According to police nearly 3,000 people were arrested last year for stealing oil in crimes which cost the industry more than 1 billion yuan ($124.6 million) and caused the economy untold damage.

"Oil issues in a large, developing country like ours with relatively few of its own reserves, impact upon national security, social stability and the economy's sustainable, fast and healthy development," Ma Weiya, vice director of the police's social security management department, told a press briefing in Beijing.

"Criminal punishments will be meted out, including the death penalty, as stealing oil in some areas has reached such a serious level it has wrecked production facilities," Ma said.

"The highest penalty for destroying facilities that are easily combustible is death, because it threatens public safety," he added.

Though police said the number of cases involving oil theft or illegal drilling had fallen, they were still concerned that many incidents were going unnoticed in China's vast countryside, home to some 700 million people.

"They put huts up and drill into pipes underneath," Ma said. "Many we don't find."

Temptation

"The reason they steal oil is to sell it, and as prices are so high that encourages stealing"

Ma Weiya, vice director of police social security management department

The temptation is that much greater due to soaring global crude oil prices, he added, and hard to resist for peasants who earn a third as much as their urban cousins.

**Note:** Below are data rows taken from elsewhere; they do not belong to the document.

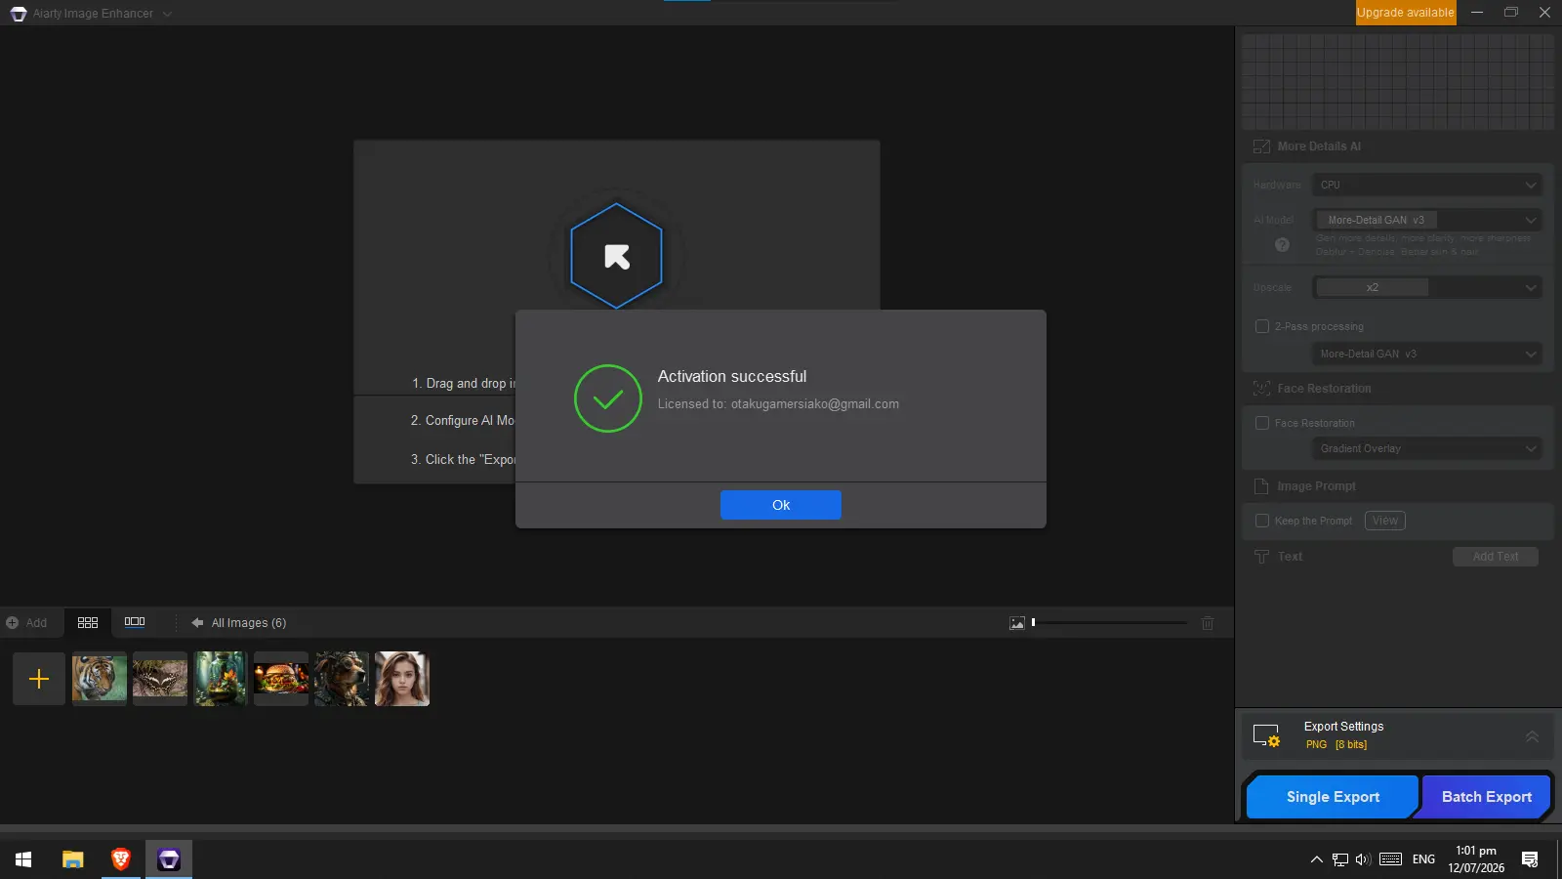Viewport: 1562px width, 879px height.
Task: Click the back arrow beside All Images
Action: pos(197,623)
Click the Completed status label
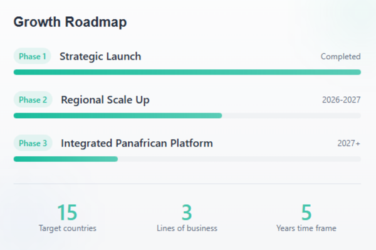Screen dimensions: 376x250 tap(340, 57)
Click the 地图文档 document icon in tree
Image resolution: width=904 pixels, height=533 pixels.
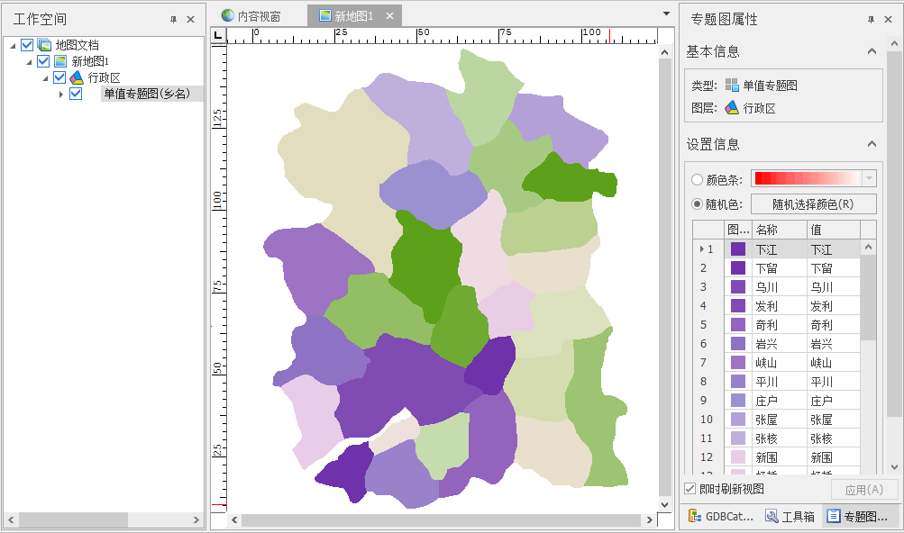coord(44,45)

China is the world's second largest oil consumer, and with soaring energy demands to fuel its rapidly growing economy has become a major importer of oil.

That in turn has added further pressure to global oil prices, which last year climbed to a record $70 a barrel.

"The reason they steal oil is to sell it, and as prices are so high that encourages stealing," Ma said.

Last year state media reported on farmers in impoverished central China who, tempted by rocketing world crude prices, were stealing oil from pipelines in plastic bags and earning up to $1,000 a month selling it to small refineries.

People living near Chinese gas fields have even been caught using huge balloons to capture the valuable commodity, which they then carry away on bicycles.